筆者は球場で楽天時代の高梨雄平を何度か見たことがある。そのときは単に「左のサイドだな」と思ったくらいだが、テレビで投手の真後ろからの映像を見て、すごい投球フォームだと再認識した。

 高梨は右足を上げると同時に、左腕を体の側面で隠して打者から見えなくする。左腕を膝に当ててから胸のあたりにクッと引き上げて、さらにグラブも持ち上げて、球の出所を見えなくしているのだ。救援投手にはこういう投げ方をする選手がいるが、高梨は特に念がいっている。まるで精巧な時計の裏側を覗き見たような心持ちがする。

 このフォームで高梨は切れのある球をズバッと投げ込むのだ。左打者にはフロントドアになるスライダーや、バックドアになるツーシームはやっかいなボールだ。

「左のサイドスロー」は、野球史では常に少数派だ。

 そもそも野球界では左腕投手自体が少数派である。今季NPBの投手は育成を含めて473人いるが、左投手は137人。29%に過ぎない。そして左右の投手を問わず、サイドスロー、アンダースローの投手も少数派だ。どこまでをサイドと解釈するかによって違ってくるが、10%くらいだろうか。「左のサイドスロー」は、いつの時代も数が少ないのだ。

王貞治キラーだった安田猛。

 しかし数少ないがゆえに、強烈な印象を残した投手が多い。

 安田猛と言えば、漫画「がんばれ!! タブチくん!!」では、タブチくんの相方としておなじみだ。

 実際、2人はほとんど面識がないらしいが、リアルな安田は左腕のサイドスローだった。制球力が抜群で、81イニング連続無四死球のNPB記録を持っている。ペンギンと言われた体形で人を食った超スローボールも売り物だった。

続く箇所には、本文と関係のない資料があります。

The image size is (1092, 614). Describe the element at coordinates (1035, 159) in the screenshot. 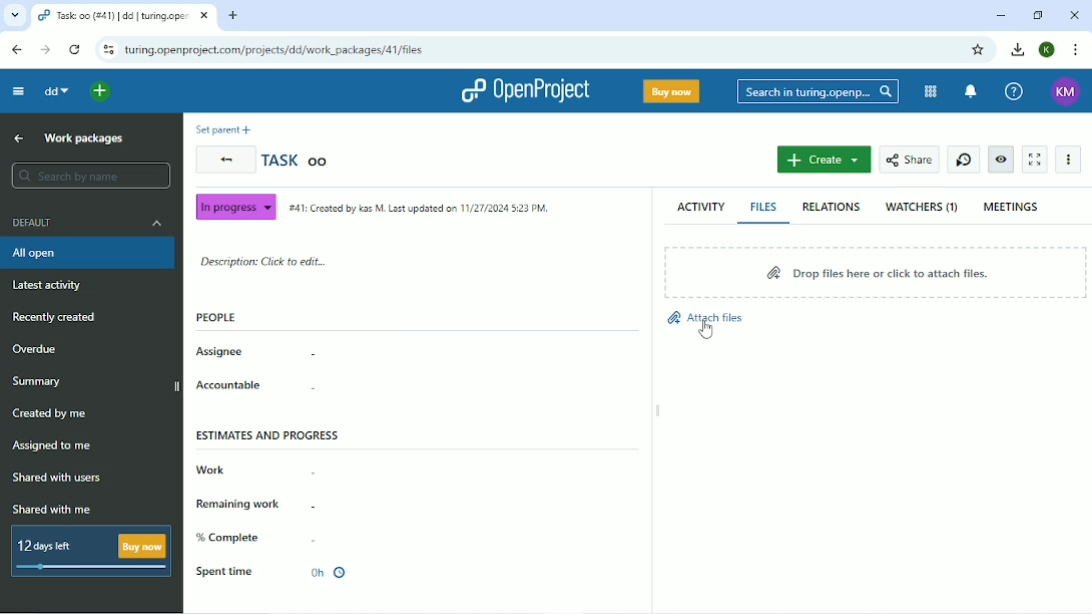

 また王貞治の天敵として知られた。通算対戦成績は126打数32安打、打率.254と抑え込んでいる(ただし本塁打は10本提供している)。1973年9月14日の後楽園での巨人−ヤクルト戦では3番・長嶋茂雄を敬遠して、この年三冠王になった4番王貞治を三振に取っているほどである。

美しいサイドスローだった永射。

 変則フォームの投手が多い中で、流れるような美しいサイドスローで投げたのが永射保である。ストライクゾーンを大きく使った投手だった印象で広島、太平洋・クラウン・西武、横浜大洋、ダイエーで投げた。

 トニー・ソレイタ、レロン・リー、門田博光と左の強打者には無類の強さを見せた。気が強い投手で、自信をもって投げ込んだ球がボールになると、あからさまな不満顔でマウンドの土を蹴り上げたりした。

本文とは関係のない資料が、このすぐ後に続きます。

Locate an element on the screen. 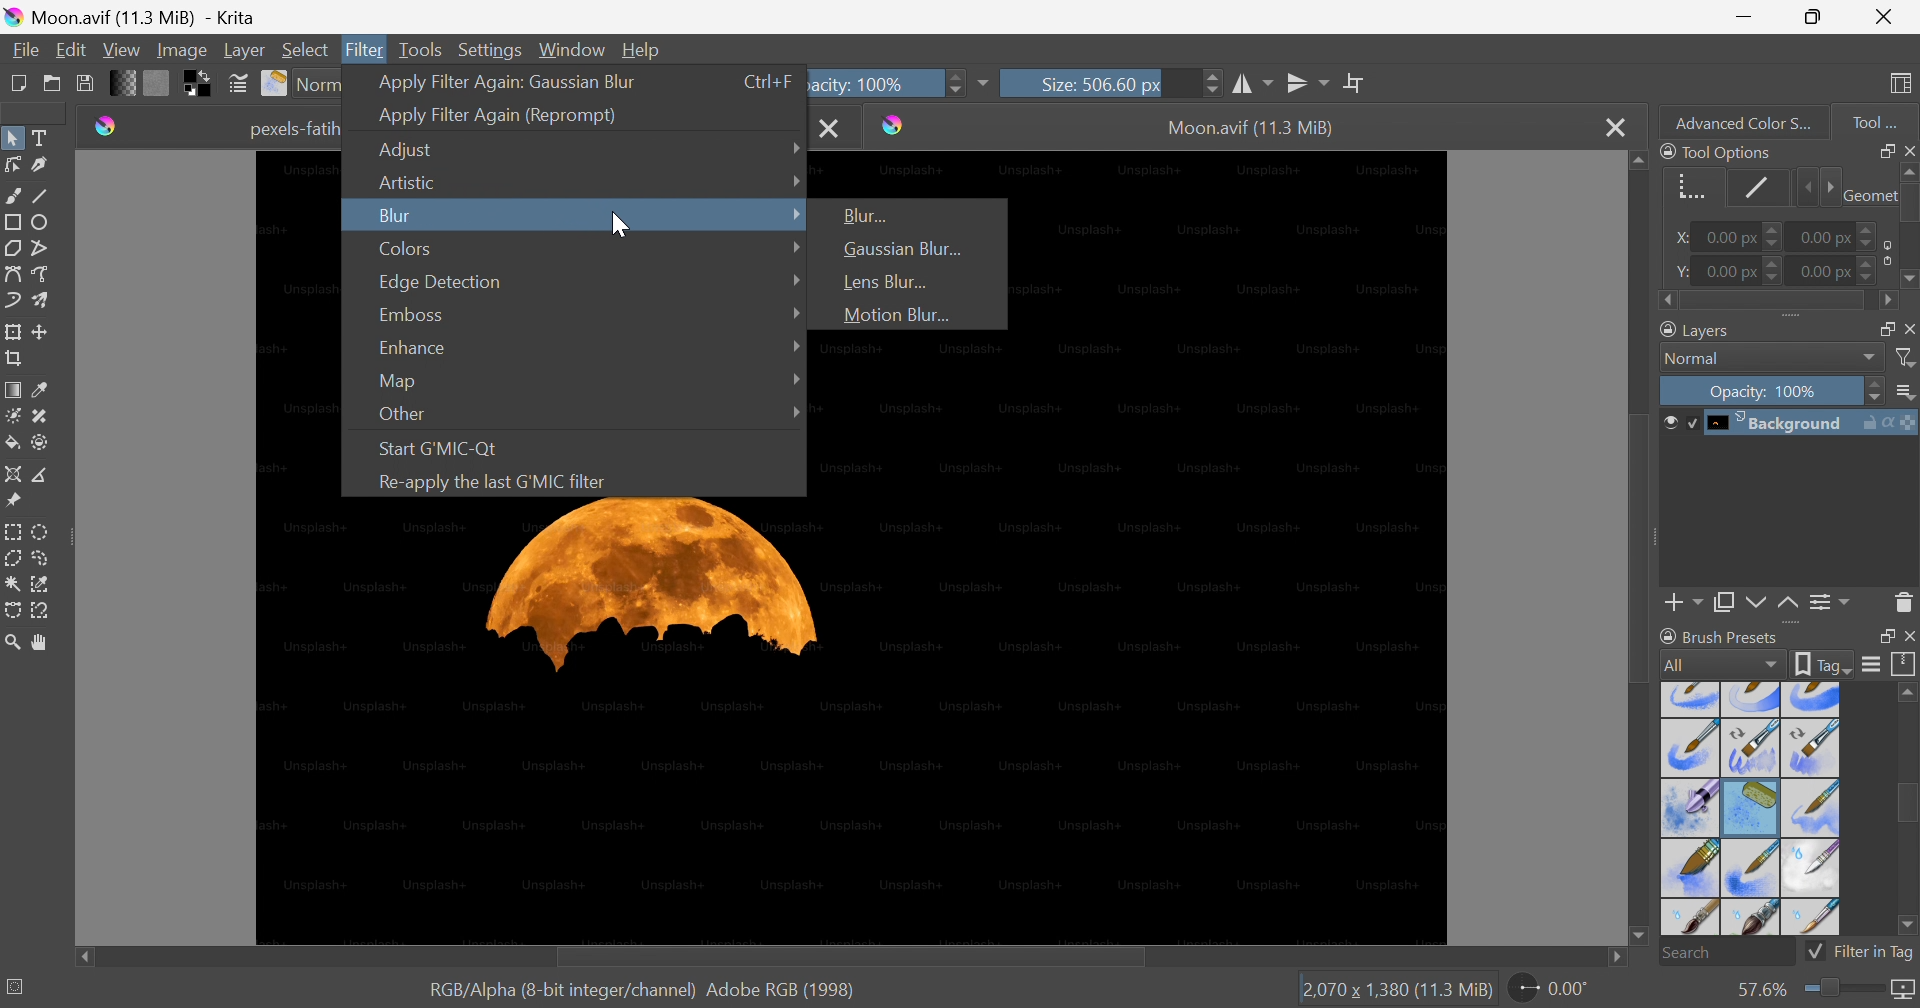  Move layer or mask down is located at coordinates (1755, 604).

 利かん気は若い頃からだったようで、鹿児島県の中学時代、ライバルだった定岡智秋(のち南海)に「一緒に鹿児島実業に行こう」と誘われたが「強いところに行くのではなく、強いところをやっつけたい」と指宿商業に進んだという。

阪神の遠山、ホークス森福も鮮烈。

 変則的な起用で話題になったのが阪神の遠山奬志。もとはオーバースローだったが、野村克也監督の野村再生工場でサイドスローに転向してから頭角を現した。

 特に松井秀喜、高橋由伸と巨人の左の主軸にめっぽう強かった。野村監督は、2000年には、左・右・左のジグザグ打線と対するときはまず左打者に遠山をぶつけ、右打者が出ると右の葛西稔をマウンドに上げて遠山には一塁を守らせ、左打者になるとまた遠山をマウンドに上げる奇手を用いた。この年、遠山は一塁手として7つの打球を処理している。

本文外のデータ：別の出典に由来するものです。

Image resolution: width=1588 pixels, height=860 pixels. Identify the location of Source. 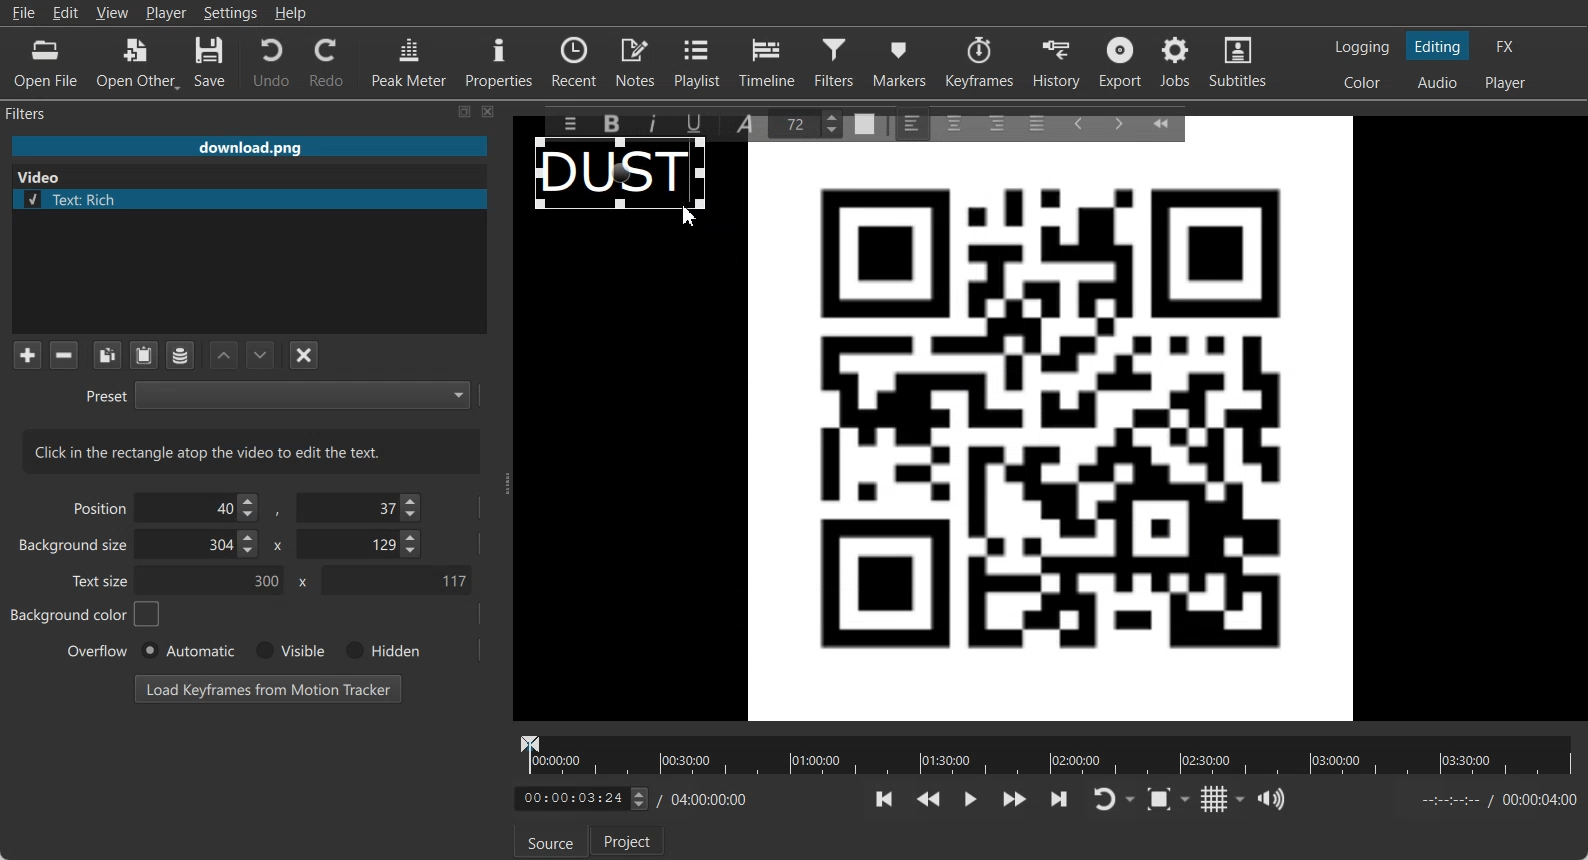
(547, 842).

 近年では森福允彦が記憶に新しい。入団当初は打者、球種によってスリークオーターとサイドスローを投げ分けていたが、サイドスローに徹してから一線級のセットアッパーになった。この投手も強気で、内角を思い切って攻めた。

 西武の栗山巧、秋山翔吾、日本ハム、オリックスの糸井嘉男、大谷翔平などの左打者に強かったが、調子が良い時の森福は、右打者にも十分に通用した。彼も体の側面でボールを隠して出どころをわかりにくくした。ホームベースに斜めに切れ込んでくるスライダーが痛快だった。

左殺しの嘉弥真とセットアッパー宮西。

 現役では、まずはソフトバンクの嘉弥真新也。この投手は純然たる「ワンポイント」だ。今季は26試合に登板しているが、投球回数はわずか16.1回。打者1人にしか対戦していない登板が9度もある。日本ハムの西川遥輝に5打数無安打、オリックスのT-岡田を5打数無安打、吉田正尚を2打数無安打など左の強打者を封じ込めている。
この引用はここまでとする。